Text extract =
Last month, OSHA released long-awaited revisions that will align the Hazard Communication Standard (HCS) with the United Nations’ Globally Harmonized System of Classification and Labeling of Chemicals (GHS).

While HazCom 2.0 is expected to yield numerous benefits — including improved worker safety and enhanced competitiveness for companies who do business on an international level — it is also inspiring numerous questions among those responsible for and affected by its implementation. Here are answers to some of the most frequently asked questions:

Q. What is the Globally Harmonized System (GHS)?

A.The GHS provides a single set of harmonized criteria for classifying chemicals according to their health and physical hazards and specifies hazard communication elements for labeling and safety data sheets.

Q. Why change the HCS?

A. The revisions are expected to improve worker safety and health through more effective communications about chemical hazards.

Q. What are the major changes?

  • Hazard classifications will provide specific criteria for classification of health and physical hazards, as well as classification of mixtures.
  • Labels will contain harmonized signal words, pictograms and a hazard statement for each hazard class and category. Precautionary statements must also be provided.
  • Safety Data Sheets will now have a specified 16-section format.1

Q. What didn’t change?

Written task 1 = In the hazard communication text, replace "pictograms" with "symbols" and give the passage that begins at the words "A.The GHS provides" and stops after "What didn’t change?".
The hazard communication text has no connection to the records that come after it.

Stored rows =

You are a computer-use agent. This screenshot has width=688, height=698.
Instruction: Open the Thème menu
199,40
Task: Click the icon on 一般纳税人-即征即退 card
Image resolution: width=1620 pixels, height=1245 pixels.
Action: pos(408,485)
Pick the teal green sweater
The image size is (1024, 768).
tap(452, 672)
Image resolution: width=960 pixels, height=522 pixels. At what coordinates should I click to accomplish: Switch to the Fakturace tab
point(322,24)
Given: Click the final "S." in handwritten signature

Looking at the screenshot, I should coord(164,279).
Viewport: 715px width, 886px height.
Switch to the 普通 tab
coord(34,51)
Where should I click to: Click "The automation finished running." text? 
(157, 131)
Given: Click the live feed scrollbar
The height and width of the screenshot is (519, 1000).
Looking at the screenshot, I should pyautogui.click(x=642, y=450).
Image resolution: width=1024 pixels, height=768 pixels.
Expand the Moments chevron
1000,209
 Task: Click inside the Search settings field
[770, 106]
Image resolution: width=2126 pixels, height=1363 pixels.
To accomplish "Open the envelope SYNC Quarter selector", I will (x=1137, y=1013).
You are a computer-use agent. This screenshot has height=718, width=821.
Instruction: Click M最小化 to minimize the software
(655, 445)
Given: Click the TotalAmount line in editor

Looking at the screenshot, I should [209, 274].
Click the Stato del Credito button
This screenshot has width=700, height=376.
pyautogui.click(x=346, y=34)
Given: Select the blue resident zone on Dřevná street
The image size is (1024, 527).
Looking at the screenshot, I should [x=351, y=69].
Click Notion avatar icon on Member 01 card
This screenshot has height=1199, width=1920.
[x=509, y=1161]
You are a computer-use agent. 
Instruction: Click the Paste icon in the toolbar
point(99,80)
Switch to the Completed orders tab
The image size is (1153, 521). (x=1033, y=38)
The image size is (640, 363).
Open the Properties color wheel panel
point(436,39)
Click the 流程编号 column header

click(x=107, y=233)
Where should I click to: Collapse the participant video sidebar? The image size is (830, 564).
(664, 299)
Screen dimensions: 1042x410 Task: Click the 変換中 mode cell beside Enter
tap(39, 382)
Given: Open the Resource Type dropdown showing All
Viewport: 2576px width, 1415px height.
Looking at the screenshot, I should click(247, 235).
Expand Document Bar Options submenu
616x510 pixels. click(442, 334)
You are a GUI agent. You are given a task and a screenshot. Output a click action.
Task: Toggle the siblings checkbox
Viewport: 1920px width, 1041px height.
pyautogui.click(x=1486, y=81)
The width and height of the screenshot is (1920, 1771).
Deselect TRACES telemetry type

Written task 2 = Put the lines of the records into a JSON list of strings, one string per line and blank lines left out. Begin at the line that contains "Click the 流程编号 column header" and stop after the line that contains "616x510 pixels. click(442, 334)".

Expected output 1 =
A.The GHS provides a single set of harmonized criteria for classifying chemicals according to their health and physical hazards and specifies hazard communication elements for labeling and safety data sheets.

Q. Why change the HCS?

A. The revisions are expected to improve worker safety and health through more effective communications about chemical hazards.

Q. What are the major changes?

  • Hazard classifications will provide specific criteria for classification of health and physical hazards, as well as classification of mixtures.
  • Labels will contain harmonized signal words, symbols and a hazard statement for each hazard class and category. Precautionary statements must also be provided.
  • Safety Data Sheets will now have a specified 16-section format.1

Q. What didn’t change?

Expected output 2 =
[
  "Click the 流程编号 column header",
  "click(x=107, y=233)",
  "Where should I click to: Collapse the participant video sidebar? The image size is (830, 564).",
  "(664, 299)",
  "Screen dimensions: 1042x410 Task: Click the 変換中 mode cell beside Enter",
  "tap(39, 382)",
  "Given: Open the Resource Type dropdown showing All",
  "Viewport: 2576px width, 1415px height.",
  "Looking at the screenshot, I should click(247, 235).",
  "Expand Document Bar Options submenu",
  "616x510 pixels. click(442, 334)"
]